Entries from a dataset:
-.-.-
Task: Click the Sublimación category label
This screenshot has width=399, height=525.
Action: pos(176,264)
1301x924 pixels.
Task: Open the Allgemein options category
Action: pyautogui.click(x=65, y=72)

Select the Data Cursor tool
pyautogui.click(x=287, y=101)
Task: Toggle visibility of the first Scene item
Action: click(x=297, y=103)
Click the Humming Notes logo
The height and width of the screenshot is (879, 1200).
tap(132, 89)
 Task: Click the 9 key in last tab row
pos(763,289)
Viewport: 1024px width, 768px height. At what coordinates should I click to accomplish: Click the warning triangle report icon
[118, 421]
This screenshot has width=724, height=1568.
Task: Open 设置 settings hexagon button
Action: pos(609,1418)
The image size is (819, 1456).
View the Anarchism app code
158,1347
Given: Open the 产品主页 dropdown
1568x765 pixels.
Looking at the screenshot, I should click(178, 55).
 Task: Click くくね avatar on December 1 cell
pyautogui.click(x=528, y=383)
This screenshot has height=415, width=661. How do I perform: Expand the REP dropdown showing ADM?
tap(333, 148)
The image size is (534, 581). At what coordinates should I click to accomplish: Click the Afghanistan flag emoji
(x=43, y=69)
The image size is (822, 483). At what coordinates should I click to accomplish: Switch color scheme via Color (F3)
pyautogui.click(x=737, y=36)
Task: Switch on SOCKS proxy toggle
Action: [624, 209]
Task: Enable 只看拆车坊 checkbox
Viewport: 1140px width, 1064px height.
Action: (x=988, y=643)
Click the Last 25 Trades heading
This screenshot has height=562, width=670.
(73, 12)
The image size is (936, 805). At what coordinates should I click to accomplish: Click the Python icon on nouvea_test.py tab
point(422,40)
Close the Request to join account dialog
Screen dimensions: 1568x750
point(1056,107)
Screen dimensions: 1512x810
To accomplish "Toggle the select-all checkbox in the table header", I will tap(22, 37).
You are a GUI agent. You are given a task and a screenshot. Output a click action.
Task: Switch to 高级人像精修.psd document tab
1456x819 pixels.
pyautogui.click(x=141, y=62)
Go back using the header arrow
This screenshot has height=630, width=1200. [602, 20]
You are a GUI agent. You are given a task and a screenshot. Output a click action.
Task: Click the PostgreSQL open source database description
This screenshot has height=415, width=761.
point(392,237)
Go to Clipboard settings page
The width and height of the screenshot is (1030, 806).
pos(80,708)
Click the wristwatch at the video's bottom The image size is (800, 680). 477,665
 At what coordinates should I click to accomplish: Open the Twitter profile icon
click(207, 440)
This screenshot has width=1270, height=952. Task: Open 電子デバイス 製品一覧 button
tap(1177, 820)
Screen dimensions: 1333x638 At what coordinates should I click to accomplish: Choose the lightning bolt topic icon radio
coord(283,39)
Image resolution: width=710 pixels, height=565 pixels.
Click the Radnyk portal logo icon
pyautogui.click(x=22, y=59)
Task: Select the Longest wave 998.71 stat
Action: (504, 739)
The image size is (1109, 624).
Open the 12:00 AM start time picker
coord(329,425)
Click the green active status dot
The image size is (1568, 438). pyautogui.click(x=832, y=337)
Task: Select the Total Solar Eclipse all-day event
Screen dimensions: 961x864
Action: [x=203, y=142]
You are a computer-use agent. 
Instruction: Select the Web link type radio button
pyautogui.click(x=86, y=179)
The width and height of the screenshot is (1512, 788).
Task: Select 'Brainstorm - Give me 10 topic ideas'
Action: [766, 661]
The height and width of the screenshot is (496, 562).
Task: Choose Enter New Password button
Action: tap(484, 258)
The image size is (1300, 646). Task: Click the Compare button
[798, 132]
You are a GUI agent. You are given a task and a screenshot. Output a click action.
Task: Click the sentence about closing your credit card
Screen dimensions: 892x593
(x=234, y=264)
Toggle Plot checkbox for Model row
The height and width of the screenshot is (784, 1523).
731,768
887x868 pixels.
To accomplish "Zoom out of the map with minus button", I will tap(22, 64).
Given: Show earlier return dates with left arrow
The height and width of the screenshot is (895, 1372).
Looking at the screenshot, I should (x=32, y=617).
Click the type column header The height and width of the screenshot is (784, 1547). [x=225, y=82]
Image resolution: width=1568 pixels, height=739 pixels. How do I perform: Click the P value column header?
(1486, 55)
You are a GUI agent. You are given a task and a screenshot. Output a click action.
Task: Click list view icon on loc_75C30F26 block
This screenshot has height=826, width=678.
-.-.-
# AIM:
Update the records above by replacing each "Screen dimensions" with "Screen size". Leave everything else unchanged.

# THE OUTPUT:
Task: Click the Sublimación category label
This screenshot has width=399, height=525.
Action: pos(176,264)
1301x924 pixels.
Task: Open the Allgemein options category
Action: pyautogui.click(x=65, y=72)

Select the Data Cursor tool
pyautogui.click(x=287, y=101)
Task: Toggle visibility of the first Scene item
Action: click(x=297, y=103)
Click the Humming Notes logo
The height and width of the screenshot is (879, 1200).
tap(132, 89)
 Task: Click the 9 key in last tab row
pos(763,289)
Viewport: 1024px width, 768px height. At what coordinates should I click to accomplish: Click the warning triangle report icon
[118, 421]
This screenshot has width=724, height=1568.
Task: Open 设置 settings hexagon button
Action: pos(609,1418)
The image size is (819, 1456).
View the Anarchism app code
158,1347
Given: Open the 产品主页 dropdown
1568x765 pixels.
Looking at the screenshot, I should click(178, 55).
 Task: Click くくね avatar on December 1 cell
pyautogui.click(x=528, y=383)
This screenshot has height=415, width=661. How do I perform: Expand the REP dropdown showing ADM?
tap(333, 148)
The image size is (534, 581). At what coordinates should I click to accomplish: Click the Afghanistan flag emoji
(x=43, y=69)
The image size is (822, 483). At what coordinates should I click to accomplish: Switch color scheme via Color (F3)
pyautogui.click(x=737, y=36)
Task: Switch on SOCKS proxy toggle
Action: [624, 209]
Task: Enable 只看拆车坊 checkbox
Viewport: 1140px width, 1064px height.
Action: (x=988, y=643)
Click the Last 25 Trades heading
This screenshot has height=562, width=670.
(73, 12)
The image size is (936, 805). At what coordinates should I click to accomplish: Click the Python icon on nouvea_test.py tab
point(422,40)
Close the Request to join account dialog
Screen size: 1568x750
point(1056,107)
Screen size: 1512x810
To accomplish "Toggle the select-all checkbox in the table header", I will tap(22, 37).
You are a GUI agent. You are given a task and a screenshot. Output a click action.
Task: Switch to 高级人像精修.psd document tab
1456x819 pixels.
pyautogui.click(x=141, y=62)
Go back using the header arrow
This screenshot has height=630, width=1200. [602, 20]
You are a GUI agent. You are given a task and a screenshot. Output a click action.
Task: Click the PostgreSQL open source database description
This screenshot has height=415, width=761.
point(392,237)
Go to Clipboard settings page
The width and height of the screenshot is (1030, 806).
pos(80,708)
Click the wristwatch at the video's bottom The image size is (800, 680). 477,665
 At what coordinates should I click to accomplish: Open the Twitter profile icon
click(207, 440)
This screenshot has width=1270, height=952. Task: Open 電子デバイス 製品一覧 button
tap(1177, 820)
Screen size: 1333x638 At what coordinates should I click to accomplish: Choose the lightning bolt topic icon radio
coord(283,39)
Image resolution: width=710 pixels, height=565 pixels.
Click the Radnyk portal logo icon
pyautogui.click(x=22, y=59)
Task: Select the Longest wave 998.71 stat
Action: (504, 739)
The image size is (1109, 624).
Open the 12:00 AM start time picker
coord(329,425)
Click the green active status dot
The image size is (1568, 438). pyautogui.click(x=832, y=337)
Task: Select the Total Solar Eclipse all-day event
Screen size: 961x864
Action: [x=203, y=142]
You are a computer-use agent. 
Instruction: Select the Web link type radio button
pyautogui.click(x=86, y=179)
The width and height of the screenshot is (1512, 788).
Task: Select 'Brainstorm - Give me 10 topic ideas'
Action: [766, 661]
The height and width of the screenshot is (496, 562).
Task: Choose Enter New Password button
Action: tap(484, 258)
The image size is (1300, 646). Task: Click the Compare button
[798, 132]
You are a GUI agent. You are given a task and a screenshot. Output a click action.
Task: Click the sentence about closing your credit card
Screen size: 892x593
(x=234, y=264)
Toggle Plot checkbox for Model row
The height and width of the screenshot is (784, 1523).
731,768
887x868 pixels.
To accomplish "Zoom out of the map with minus button", I will tap(22, 64).
Given: Show earlier return dates with left arrow
The height and width of the screenshot is (895, 1372).
Looking at the screenshot, I should (x=32, y=617).
Click the type column header The height and width of the screenshot is (784, 1547). [x=225, y=82]
Image resolution: width=1568 pixels, height=739 pixels. How do I perform: Click the P value column header?
(1486, 55)
You are a GUI agent. You are given a task and a screenshot. Output a click action.
Task: Click list view icon on loc_75C30F26 block
This screenshot has height=826, width=678.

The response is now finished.